An Encyclopaedia on Chinese History, Literature and Art

Empress Deng 鄧皇后

Nov 1, 2011 © Ulrich Theobald

Empress Deng 鄧皇后 (80-121 CE), personal name Deng Sui 鄧綏, honorific title Empress Xi 熹皇后, was the empress of Emperor He 漢和帝 (r. 88-105 CE) of the Later Han dynasty 後漢 (25-220 CE). She is therefore officially called He Xi Deng Huanghou 和熹鄧皇后 "Empress Deng, the Morning Sunlight [Empress] of [Emperor] He".

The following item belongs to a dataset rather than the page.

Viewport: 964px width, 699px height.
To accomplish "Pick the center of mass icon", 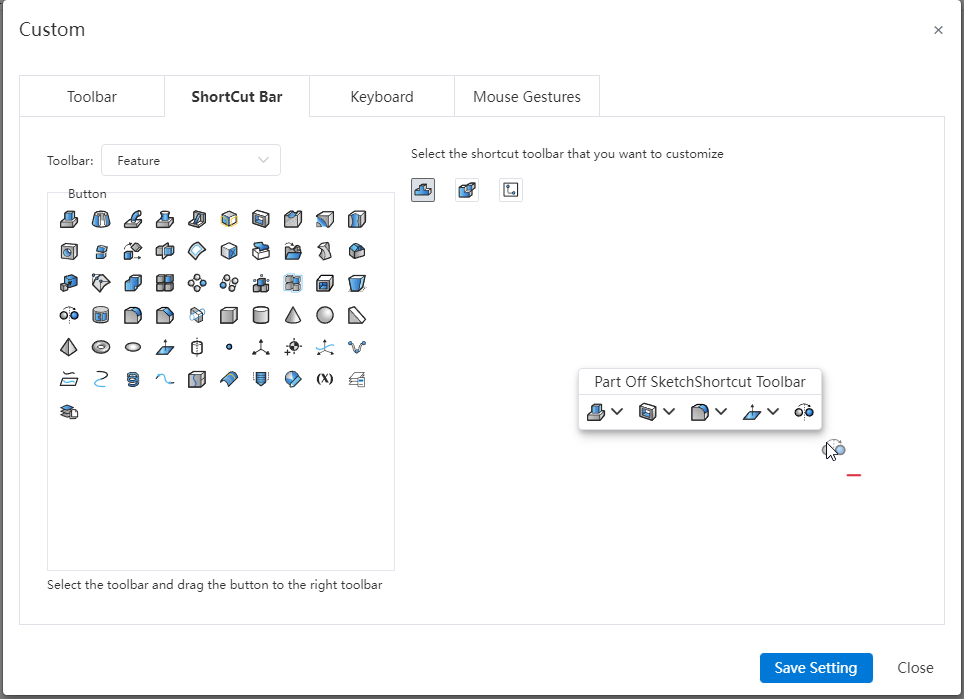I will pyautogui.click(x=293, y=347).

Her father Deng Xun 鄧訓 was Commander Protecting the Qiang Barbarians (hu Qiang xiaowei 護羌校尉). Her mother, Miss Yin 陰氏, was a daughter of the nephew of Empress Yin 陰皇后, the consort of Emperor Guangwu 漢光武帝 (r. 25-57), the founder of the Later Han. She entered the imperial harem in 95 CE and was made Empress (huanghou 皇后) in 102.

After the death of her husband she was given the title of Empress Dowager (taihou 太后) and reigned (linchao chengzhi 臨朝稱制) for the young Emperor Shang 漢殤帝 (r. 105-106 CE). She continued to act as regent when Emperor An 漢安帝 (r. 106-125 CE) mounted the throne.

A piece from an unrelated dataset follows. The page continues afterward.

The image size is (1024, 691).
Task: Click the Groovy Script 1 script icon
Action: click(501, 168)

Empress Dowager Deng was supported by a staff of highly entrusted eunuchs (huanguan 宦官) that were often given favour over regular state officials. The rising power of the eunuch factions had begun during the reign of Emperor He, when the eunuch Zheng Zhong 鄭眾 managed the extinction of the family of Empress Dou 竇后, and was given the title of Marquis of Chaoxiang 鄛鄉.

The kinsmen (waiqi 外戚) of Empress Dowager Deng were promoted to highest posts. Deng Zhi 鄧騭 was made General-in-chief (da jiangjun 大將軍), and many of her brothers were ennobled as marquis, their retainers being given large stipends. In order to enhance the power of her own relatives, Empress Dowager Deng diminished the political importance of the Three Dukes (sangong 三公). Defender-in-chief (taiwei 太尉) Xu Fang 徐防 withdrew from his office in protest of such a deepgoing change of the structure of the central government.

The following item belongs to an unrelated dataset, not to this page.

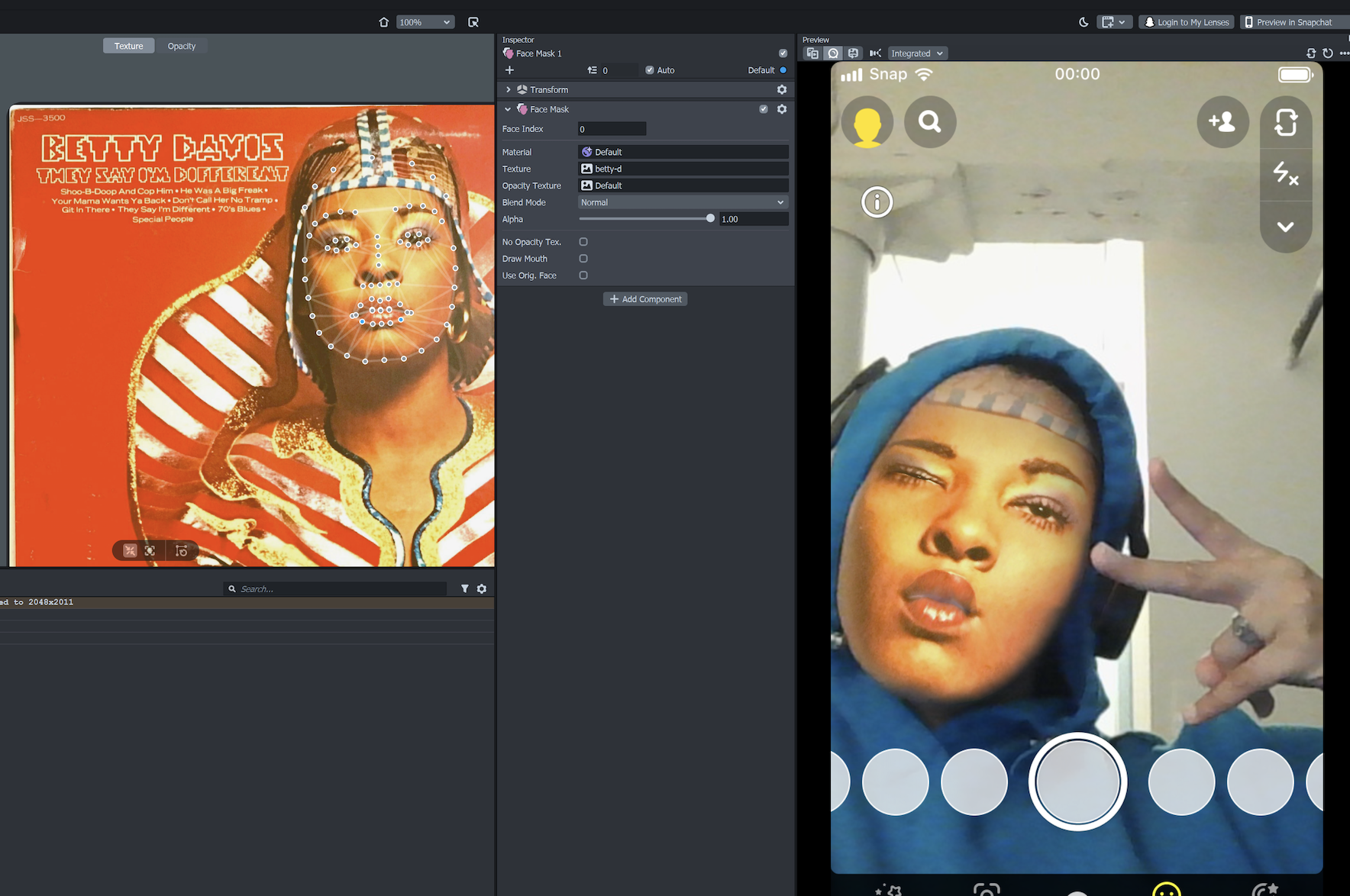Screen dimensions: 1350x896
Task: Enable the Draw Mouth checkbox
Action: (x=583, y=259)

The situation was aggravated by several years of drought during which the local governts took no action to bring relief to the suffering population. Instead, some corrupt governors presented falsified figures of newly opened lands and wrong numbers of households to the court. The rebellion of Zhang Bolu 張伯路 in 109 is to be laid back to these circumstances.

At the same time Non-Chinese peoples in the border regions, especially in the west, disturbed the peace of the empire. It took several years to master all these challenges. The Empress Dowager had the granaries opened to feed the people, encouraged the repair and building of dykes and dams and took measures to prohibit the prodigy displayed by the wealthy and to cut expenditure at the court.

Tian Renlong 田人隆 (1992). "He Xi Deng Huanghou 和熹鄧皇后", in Zhongguo da baike quanshu 中國大百科全書, Zhongguo lishi 中國歷史 (Beijing/Shanghai: Zhongguo da baike quanshu chubanshe), Vol. 1, 361.